Manual Chapter : Managing Firewall Rule Reports

Applies To:

Show Versions Show Versions

BIG-IQ Centralized Management

  • 5.2.0
Manual Chapter

About firewall rule reports

You can generate different types of firewall rule reports for selected BIG-IP® devices in either CSV or HTML format. These reports capture information similar to that gathered using the firewall rule monitoring. The types of reports you can generate include:

  • Stale Rule Report. Creates a report on firewall rules that are not being used on the BIG-IP device.
  • Overlap Status Stats Report. Creates a report on firewall rules that are overlapping on the BIG-IP device.
  • Compilation Status Report. Creates a report on the compilation of firewall rules on the BIG-IP device.

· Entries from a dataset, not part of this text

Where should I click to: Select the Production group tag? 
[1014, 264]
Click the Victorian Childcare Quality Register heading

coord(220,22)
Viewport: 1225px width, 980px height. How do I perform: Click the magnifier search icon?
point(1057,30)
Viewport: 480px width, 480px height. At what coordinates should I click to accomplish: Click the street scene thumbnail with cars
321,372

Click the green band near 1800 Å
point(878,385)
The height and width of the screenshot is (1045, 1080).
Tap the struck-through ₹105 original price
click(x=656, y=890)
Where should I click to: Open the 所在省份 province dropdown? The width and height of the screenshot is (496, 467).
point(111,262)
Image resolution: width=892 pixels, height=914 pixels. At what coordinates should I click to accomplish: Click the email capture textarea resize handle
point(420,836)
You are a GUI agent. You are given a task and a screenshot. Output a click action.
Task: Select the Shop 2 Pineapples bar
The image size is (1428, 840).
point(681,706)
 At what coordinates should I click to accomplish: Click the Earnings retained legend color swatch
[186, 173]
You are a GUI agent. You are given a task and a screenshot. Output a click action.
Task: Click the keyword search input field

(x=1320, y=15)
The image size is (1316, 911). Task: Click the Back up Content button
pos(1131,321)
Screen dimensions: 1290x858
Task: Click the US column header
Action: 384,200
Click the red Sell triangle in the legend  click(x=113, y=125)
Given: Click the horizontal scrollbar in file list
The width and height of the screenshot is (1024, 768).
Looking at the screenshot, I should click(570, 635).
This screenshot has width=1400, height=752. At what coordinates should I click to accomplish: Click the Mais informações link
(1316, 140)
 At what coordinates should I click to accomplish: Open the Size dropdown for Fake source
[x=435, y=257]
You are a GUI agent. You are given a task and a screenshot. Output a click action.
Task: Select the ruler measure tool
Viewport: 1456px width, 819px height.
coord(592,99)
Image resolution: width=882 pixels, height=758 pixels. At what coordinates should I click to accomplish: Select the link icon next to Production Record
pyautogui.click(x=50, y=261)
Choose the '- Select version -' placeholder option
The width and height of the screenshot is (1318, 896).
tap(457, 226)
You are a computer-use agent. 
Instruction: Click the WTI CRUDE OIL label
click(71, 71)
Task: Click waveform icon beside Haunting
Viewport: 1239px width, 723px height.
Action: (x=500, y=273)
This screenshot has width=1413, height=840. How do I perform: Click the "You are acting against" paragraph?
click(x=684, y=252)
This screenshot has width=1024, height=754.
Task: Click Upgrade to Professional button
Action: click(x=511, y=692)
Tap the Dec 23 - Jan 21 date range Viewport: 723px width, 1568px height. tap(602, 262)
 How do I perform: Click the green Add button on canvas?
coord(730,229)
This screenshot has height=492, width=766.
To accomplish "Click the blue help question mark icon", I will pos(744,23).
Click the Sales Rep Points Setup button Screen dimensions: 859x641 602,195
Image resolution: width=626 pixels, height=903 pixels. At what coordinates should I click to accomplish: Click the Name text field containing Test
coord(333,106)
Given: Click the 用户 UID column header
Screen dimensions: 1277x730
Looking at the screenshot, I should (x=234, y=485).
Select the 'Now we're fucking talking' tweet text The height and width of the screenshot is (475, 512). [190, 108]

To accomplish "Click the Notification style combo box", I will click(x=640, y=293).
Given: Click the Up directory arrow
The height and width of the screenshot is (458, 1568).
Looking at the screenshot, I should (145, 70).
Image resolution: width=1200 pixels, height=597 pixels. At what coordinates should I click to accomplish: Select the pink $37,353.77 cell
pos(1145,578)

Creating firewall rule reports

You create firewall rule reports to capture statistics about firewall rules in a report format.
  1. Navigate to the Firewall Rule Reports screen: Click Monitoring > REPORTS > Security > Network Security > Firewall Rule Reports .
  2. Click Create.
    The New Firewall Rule Report screen opens.
  3. Type a name for the report in the Name field.
  4. Type an optional description for the report in the Description field.
  5. Select a report type from those listed in the Report Type field.
    You can generate these types of reports::
    • Stale Rule Report
    • Overlap Status Stats Report
    • Compilation Status Stats Report
    If the Stale Rule Report report type is selected, the screen displays the Stale Rule Criteria property, otherwise that property is not displayed.
  6. If you select Stale Rule Report, you can refine the report using the options listed in the Stale Rule Criteria setting:
    • To specify that the report should include only rules with a hit count less than the number specified, select Rules with count less than and specify a number in the provided field.
    • To specify that the report should include only rules that have not been hit since the date specified, select Rules that haven't been hit since and specify a date in the provided field.
  7. From the Available Devices setting, select the BIG-IP devices or device group to use for the report:
    • Select Group and select a group of BIG-IP devices from the list.
    • Select Device and select individual BIG-IP devices by moving them from the Available list to the Selected list.
  8. Save the report:
    • Select Save to save the report. The system displays the Firewall Rule Reports page for that one report, and generates the report data.
    • Select Save & Close to save the report. The system displays the Firewall Rule Reports page that lists all reports, and generates the report data.
  9. Select the format for the report:
    • Select CSV Report to have the report formatted as a CSV file.
    • Select HTML Report to have the report formatted as an HTML file. The HTML file is displayed in the Web browser when complete.
    You can save or print these reports.

Deleting firewall rule reports

You can delete firewall rule reports that are no longer needed.
  1. Go to the Firewall Rule Reports screen: Click Monitoring > REPORTS > Security > Network Security > Firewall Rule Reports .
  2. Select one or more reports to delete, and click Delete.
    The reports are deleted from the list on the Firewall Rule Reports screen.